That’s the view of Atsushi Saito, who ended an eight-year stint as head of Japan Exchange Group Inc. in June. Japanese CEOs are underpaid, according to Saito.
Not only that, most of their salary is fixed regardless of performance and they won’t make bold decisions for fear of missing out on cushy adviser roles after they retire, he says. The solution: pay them more, link compensation to the share price and part ways when they step down.
“Right now, there isn’t much attraction to being a CEO,” said Saito, 76, who’s currently non-executive chairman of private equity firm KKR Japan Ltd., where he works two days a week. “What competent person would do the job?”

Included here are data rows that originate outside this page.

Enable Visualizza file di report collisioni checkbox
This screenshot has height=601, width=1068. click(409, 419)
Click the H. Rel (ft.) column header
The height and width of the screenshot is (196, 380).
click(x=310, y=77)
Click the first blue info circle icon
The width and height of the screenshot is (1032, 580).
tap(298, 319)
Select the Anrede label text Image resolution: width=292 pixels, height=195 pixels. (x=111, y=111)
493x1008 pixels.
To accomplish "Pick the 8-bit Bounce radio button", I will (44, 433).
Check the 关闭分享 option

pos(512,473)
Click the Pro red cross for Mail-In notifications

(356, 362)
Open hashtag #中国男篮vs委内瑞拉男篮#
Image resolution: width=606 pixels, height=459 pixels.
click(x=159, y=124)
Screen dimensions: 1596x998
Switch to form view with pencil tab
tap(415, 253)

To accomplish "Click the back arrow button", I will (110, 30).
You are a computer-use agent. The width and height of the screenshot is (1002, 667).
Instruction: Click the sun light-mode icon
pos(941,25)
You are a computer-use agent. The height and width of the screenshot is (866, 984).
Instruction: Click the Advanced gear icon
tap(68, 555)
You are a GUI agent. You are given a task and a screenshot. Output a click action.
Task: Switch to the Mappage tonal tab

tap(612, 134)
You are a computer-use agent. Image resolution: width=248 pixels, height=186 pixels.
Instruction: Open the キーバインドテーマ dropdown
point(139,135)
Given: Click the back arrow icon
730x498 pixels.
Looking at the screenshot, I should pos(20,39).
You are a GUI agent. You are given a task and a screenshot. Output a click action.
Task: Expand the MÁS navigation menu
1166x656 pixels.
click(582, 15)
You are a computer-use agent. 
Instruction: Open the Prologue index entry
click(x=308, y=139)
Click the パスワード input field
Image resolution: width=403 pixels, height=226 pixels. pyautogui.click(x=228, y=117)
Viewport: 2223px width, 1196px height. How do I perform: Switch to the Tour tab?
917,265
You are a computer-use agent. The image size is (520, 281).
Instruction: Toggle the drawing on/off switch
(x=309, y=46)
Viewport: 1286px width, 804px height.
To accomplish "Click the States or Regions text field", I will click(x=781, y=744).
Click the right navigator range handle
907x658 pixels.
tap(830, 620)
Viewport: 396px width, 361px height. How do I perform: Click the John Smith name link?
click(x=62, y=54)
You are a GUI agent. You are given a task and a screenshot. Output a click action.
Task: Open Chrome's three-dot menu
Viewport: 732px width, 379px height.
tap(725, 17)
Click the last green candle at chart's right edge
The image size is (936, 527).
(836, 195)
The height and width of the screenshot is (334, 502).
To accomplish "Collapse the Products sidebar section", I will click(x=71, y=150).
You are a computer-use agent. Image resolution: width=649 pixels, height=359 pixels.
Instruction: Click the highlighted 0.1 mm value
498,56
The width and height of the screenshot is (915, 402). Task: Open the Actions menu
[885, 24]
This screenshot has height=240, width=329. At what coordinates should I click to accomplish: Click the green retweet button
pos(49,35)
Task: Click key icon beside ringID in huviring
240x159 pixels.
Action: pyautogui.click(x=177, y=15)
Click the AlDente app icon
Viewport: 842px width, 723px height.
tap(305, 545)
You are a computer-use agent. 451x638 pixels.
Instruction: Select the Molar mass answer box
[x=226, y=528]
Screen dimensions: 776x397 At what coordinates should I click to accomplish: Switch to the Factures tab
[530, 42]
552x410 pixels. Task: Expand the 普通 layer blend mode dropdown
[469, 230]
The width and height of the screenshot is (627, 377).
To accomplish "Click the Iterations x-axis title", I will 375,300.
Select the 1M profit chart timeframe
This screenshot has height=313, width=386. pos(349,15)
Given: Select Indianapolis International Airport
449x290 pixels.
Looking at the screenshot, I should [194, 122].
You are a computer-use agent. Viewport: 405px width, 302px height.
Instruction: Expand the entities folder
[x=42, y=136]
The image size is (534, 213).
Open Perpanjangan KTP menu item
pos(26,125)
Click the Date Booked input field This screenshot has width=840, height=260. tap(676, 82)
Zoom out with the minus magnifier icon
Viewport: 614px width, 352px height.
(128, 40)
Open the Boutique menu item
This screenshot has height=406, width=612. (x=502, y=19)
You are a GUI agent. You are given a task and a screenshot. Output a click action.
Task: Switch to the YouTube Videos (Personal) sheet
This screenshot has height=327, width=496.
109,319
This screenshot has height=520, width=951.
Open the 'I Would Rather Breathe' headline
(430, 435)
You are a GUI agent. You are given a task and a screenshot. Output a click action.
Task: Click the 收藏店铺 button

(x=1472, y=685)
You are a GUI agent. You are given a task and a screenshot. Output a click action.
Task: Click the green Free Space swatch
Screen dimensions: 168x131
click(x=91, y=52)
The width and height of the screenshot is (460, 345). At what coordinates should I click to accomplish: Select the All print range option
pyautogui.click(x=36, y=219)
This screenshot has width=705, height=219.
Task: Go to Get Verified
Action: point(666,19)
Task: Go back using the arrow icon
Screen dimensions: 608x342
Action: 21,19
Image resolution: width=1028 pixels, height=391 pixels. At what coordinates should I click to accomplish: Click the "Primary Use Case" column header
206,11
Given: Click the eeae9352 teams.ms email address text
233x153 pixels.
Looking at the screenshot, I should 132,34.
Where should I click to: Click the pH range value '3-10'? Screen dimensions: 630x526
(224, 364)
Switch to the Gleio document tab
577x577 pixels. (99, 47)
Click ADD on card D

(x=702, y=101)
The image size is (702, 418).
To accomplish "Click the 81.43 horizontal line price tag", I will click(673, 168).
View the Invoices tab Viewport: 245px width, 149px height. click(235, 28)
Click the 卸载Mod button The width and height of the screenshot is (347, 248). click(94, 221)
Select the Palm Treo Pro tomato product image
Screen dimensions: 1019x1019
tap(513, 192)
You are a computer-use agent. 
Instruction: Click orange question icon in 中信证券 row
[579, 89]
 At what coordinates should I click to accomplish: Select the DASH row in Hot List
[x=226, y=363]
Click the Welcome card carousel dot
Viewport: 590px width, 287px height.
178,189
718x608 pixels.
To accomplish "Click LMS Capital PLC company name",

The median CEO salary at Japanese companies with revenue of more than 1 trillion yen (US$8.4 billion) is one-10th of counterparts in the United States and incentive pay makes up just 14 percent of the total, against 69 percent in America, according to advisory company Towers Watson. Most CEOs in the Nikkei 225 Stock Average get less than 100 million yen a year.
While Saito sees the high compensation levels in the United States as “sick,” he says Japanese businesses should give CEOs at least 200 million yen a year to encourage more risk-taking and also attract better people.
Japanese equities rallied in 2015 in part because of investors’ convictions that Prime Minister Shinzo Abe will help reinvigorate a stagnant economy and business environment. While there are signs the government’s push for corporate government practices and higher profits are making an impact, critics including Goldman Sachs Group Inc. say the changes don’t go far enough.
Adequate compensation is the “missing carrot” in Japanese governance reforms, Goldman said in an October report, citing the low level of incentive pay. The firm argued that Japanese tax laws should be revised to allow more performance-linked pay, while compensation details should be made more transparent. It noted that reforms in Germany after 1998 resulted in a closer linkage between executive compensation and corporate performance.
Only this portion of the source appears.